MABT reduces microglial activation as measured by p38MAPK activity and TNFα secretion. A, When complexed to Aβ1–42 oligomers, the IgG1 wild-type backbone significantly increases p38MAPK activation over that shown for Aβ1–42 oligomer-treated microglia. Mixed cortical cells from P1 rats were treated with 10 μm Aβ1–42 oligomers for 30 min with or without 100 μg/ml MABT, MABT-IgG1-D265A, or MABT-IgG1 wild type. An IgG1 mAb not binding to Aβ was used as control. The activity of p38MAPK was measured by a phosphospecific ELISA as described in Materials and Methods. The mean (±SEM) of four independent experiments is shown. Statistical analysis was done using one-way ANOVA followed by Tukey's post hoc multiple comparison. B, Activation of p38MAPK with Aβ1–42 oligomers complexed with mAb is specific to microglia.
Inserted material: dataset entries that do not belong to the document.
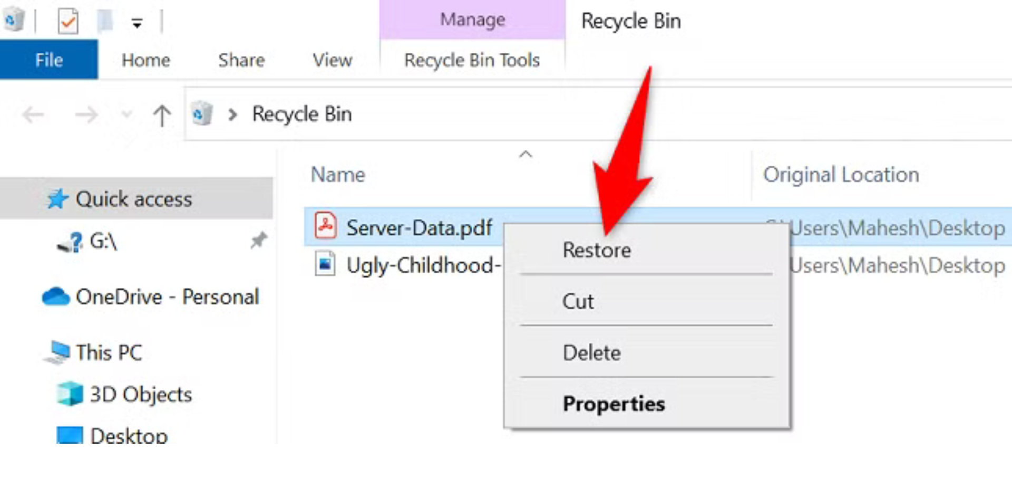1012x488 pixels.
Task: Click the address bar breadcrumb chevron
Action: (x=232, y=114)
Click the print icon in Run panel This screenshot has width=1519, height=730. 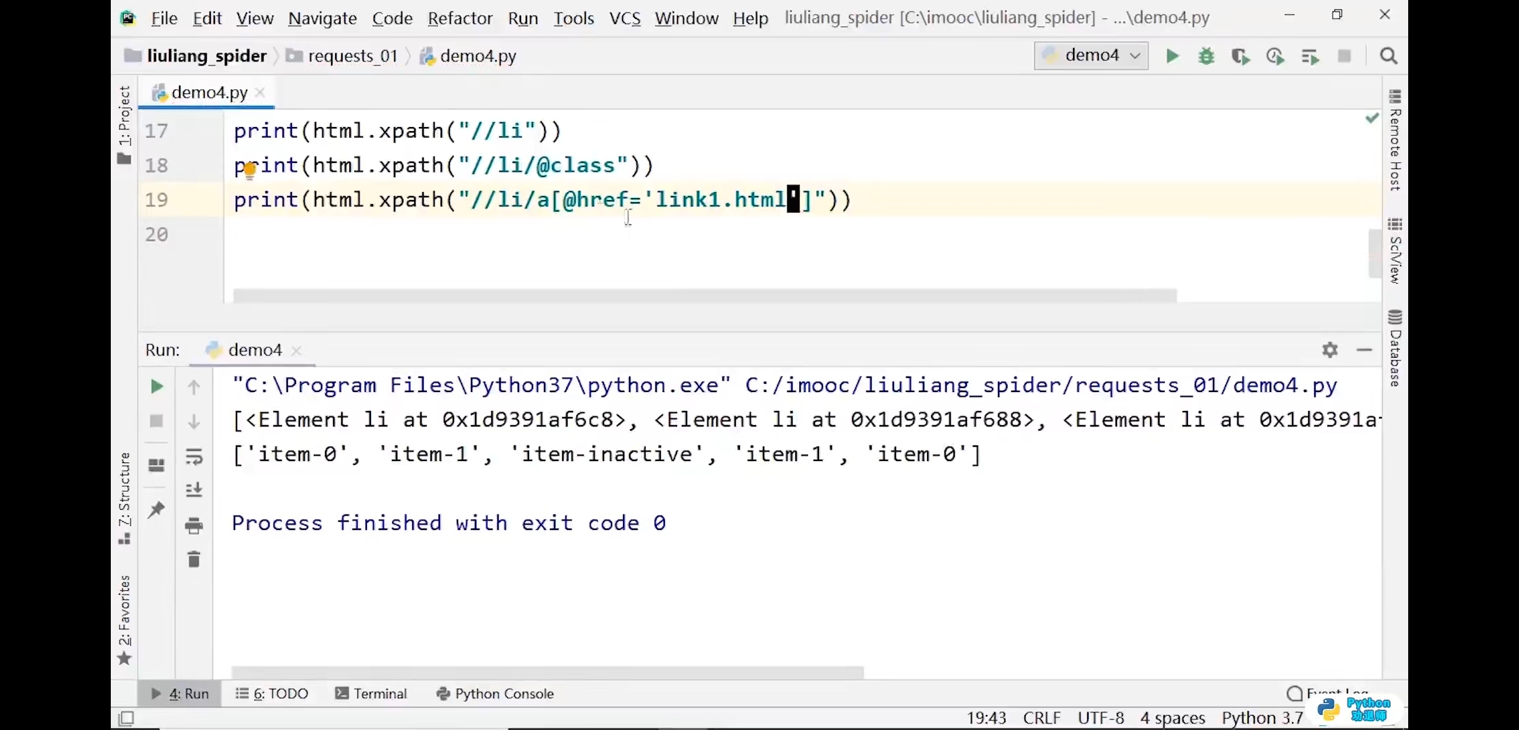(x=194, y=525)
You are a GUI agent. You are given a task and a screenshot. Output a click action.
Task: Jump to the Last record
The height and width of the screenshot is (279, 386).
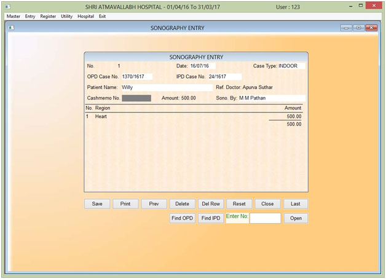click(x=296, y=204)
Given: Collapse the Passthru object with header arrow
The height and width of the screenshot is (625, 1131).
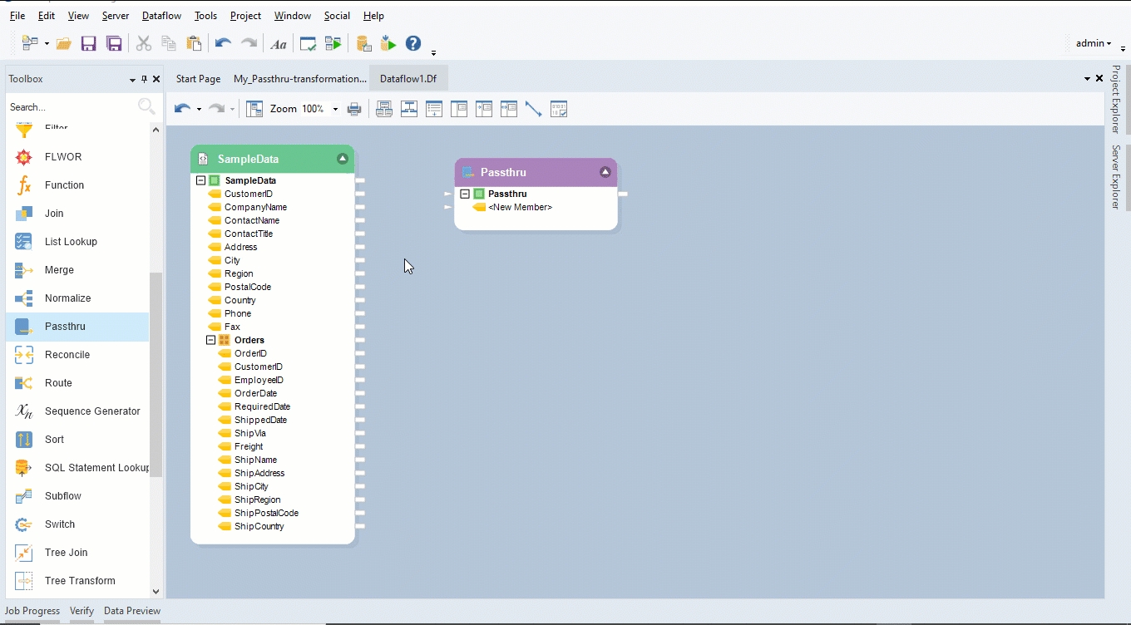Looking at the screenshot, I should click(605, 172).
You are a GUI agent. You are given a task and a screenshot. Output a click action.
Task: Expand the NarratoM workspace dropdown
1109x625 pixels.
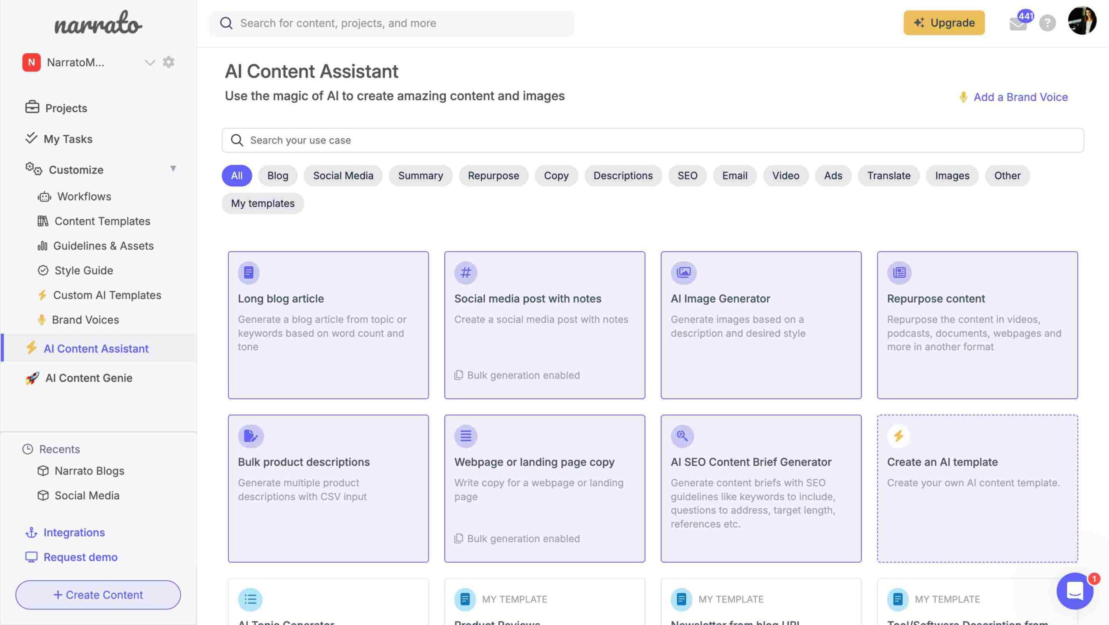[x=149, y=62]
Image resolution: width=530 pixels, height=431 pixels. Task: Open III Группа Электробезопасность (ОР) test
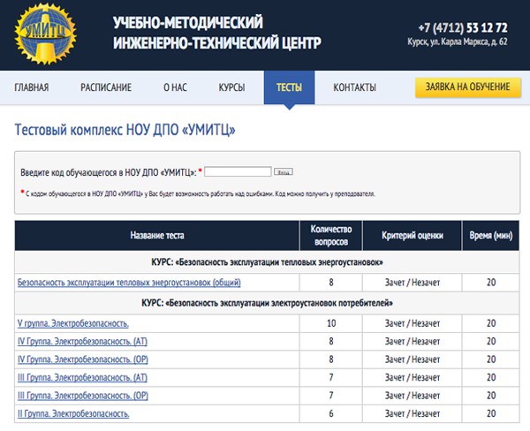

Cells were treated as described above and then stained for phospho-p38MAPK (green), Iba1 (red), and DAPI (blue). The panels from left to right show the following: treatment with buffer control, Aβ1–42 oligomers, and Aβ1–42 oligomers with MABT. C, Pure microglia from CX3CR1-GFP mice were used to verify microglia-specific p38MAPK activity. The top panels show phospho-p38MAPK immunofluorescence (red), whereas the bottom panels are a merge of phospho-p38 and GFP (green) on a phase contrast image. D, p38MAPK activity is required for the full protective effect of MABT against Aβ1–42 oligomer toxicity. Mixed cortical cells from P1 rats were treated with 10 μm Aβ1–42 oligomers alone or together with 100 μg/ml MABT or MABT-IgG1-D265A, in the presence or absence of 1 μm SB239063, a p38MAPK-specific inhibitor. A cytotoxicity assay using the MTT readout was performed after 24 h. The mean (±SEM) of four experiments is shown. Statistical analysis was done using one-way ANOVA followed by Tukey's post hoc multiple comparison. E, IgG1 is less effective in reducing Aβ1–42-mediated proinflammatory release by microglia as measured by TNFα levels from conditioned media of enriched microglia following 24 h of treatment. The mean (±SEM) of three independent experiments is shown. Statistical analysis was done using one-way ANOVA followed by Tukey's post hoc multiple comparison.
Figure 7.
Figure 7.
MABT phase I clinical study results. A, Phase I clinical study design. B, Actual study population. C, The serum MABT concentration–time profiles following both single (SD phase) or weekly (MD phase) intravenous administration increased in proportion to dose and were characterized by slow clearance (∼3 ml · d−1 · kg−1) and a long half-life (18–23 d). D, Increases in plasma total Aβ1–40 and total Aβ1–42 correlated well with serum MABT concentration following single or weekly administration in the SD phase; serum MABT and plasma total Aβ samples were collected just before MABT administration through study day 112. In the MD phase, samples were collected just before MABT administration on day 0, at 1 h and 7 d after each dose and to 119 d after last dose through study day 140. Serum MABT concentrations were determined using a quantitative ELISA with a limit of detection (LOD) of 0.0225 μg/ml. Total plasma levels of Aβ1–40 and Aβ1–42 were determined using an electrochemiluminescence assay with a LOD of 0.01 and 0.125 nm, respectively. Aβ1–42 was not detectable in patients given placebo (or at baseline in patients given MABT) so is not shown.